── Data supplied ──

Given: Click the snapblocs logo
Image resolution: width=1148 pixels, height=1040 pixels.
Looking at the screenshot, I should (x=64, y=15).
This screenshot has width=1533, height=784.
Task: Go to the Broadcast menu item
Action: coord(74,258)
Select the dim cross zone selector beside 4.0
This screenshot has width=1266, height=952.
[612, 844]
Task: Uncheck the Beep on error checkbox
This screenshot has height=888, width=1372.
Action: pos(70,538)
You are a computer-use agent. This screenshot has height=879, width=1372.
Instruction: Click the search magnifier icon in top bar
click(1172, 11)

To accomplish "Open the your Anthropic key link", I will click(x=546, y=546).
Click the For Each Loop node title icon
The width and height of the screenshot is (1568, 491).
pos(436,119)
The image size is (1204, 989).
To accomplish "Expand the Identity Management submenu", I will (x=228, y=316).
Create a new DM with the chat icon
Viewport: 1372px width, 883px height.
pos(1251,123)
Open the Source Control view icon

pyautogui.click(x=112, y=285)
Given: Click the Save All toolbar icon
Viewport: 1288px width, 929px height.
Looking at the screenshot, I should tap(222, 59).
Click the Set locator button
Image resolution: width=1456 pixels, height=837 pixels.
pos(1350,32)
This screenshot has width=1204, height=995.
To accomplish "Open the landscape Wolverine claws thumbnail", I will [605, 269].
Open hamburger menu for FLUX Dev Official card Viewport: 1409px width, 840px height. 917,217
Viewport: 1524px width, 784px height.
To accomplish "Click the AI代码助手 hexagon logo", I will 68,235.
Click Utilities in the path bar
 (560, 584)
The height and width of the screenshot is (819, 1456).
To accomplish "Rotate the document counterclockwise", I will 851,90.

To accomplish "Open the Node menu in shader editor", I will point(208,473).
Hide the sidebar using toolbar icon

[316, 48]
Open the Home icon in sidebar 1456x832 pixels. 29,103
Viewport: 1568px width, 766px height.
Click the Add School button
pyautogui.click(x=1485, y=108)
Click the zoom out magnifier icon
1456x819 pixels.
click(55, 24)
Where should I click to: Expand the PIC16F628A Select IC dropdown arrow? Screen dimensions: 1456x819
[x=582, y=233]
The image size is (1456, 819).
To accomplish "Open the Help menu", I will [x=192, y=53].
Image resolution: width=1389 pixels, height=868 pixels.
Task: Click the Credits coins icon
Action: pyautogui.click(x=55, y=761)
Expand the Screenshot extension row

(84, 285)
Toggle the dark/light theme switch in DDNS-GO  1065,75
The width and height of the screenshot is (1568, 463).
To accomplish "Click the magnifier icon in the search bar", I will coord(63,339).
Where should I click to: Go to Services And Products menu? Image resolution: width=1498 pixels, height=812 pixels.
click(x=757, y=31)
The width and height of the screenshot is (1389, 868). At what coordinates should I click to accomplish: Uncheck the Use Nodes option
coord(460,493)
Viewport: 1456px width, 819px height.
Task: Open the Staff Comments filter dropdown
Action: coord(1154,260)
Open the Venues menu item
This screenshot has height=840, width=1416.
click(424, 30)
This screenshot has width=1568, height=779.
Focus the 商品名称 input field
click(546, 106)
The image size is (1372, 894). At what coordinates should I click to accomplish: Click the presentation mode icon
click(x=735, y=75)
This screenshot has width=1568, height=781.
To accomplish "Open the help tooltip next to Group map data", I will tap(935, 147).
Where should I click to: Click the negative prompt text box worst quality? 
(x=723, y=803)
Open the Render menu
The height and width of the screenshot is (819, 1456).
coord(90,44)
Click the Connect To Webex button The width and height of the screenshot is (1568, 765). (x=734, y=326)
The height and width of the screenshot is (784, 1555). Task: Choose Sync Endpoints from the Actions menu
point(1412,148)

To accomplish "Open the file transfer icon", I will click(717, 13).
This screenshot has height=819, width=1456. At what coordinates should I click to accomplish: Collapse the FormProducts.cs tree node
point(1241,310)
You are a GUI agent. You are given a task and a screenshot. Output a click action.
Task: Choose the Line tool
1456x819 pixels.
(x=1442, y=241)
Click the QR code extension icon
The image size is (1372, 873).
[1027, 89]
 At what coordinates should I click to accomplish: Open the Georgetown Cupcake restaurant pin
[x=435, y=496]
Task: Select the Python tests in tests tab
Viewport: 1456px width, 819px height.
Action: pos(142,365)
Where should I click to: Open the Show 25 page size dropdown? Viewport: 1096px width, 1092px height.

───

The answer must consist of every line from the entries above that contains the string "agent".

You are a computer-use agent. This screenshot has height=879, width=1372.
You are a GUI agent. You are given a task and a screenshot. Output a click action.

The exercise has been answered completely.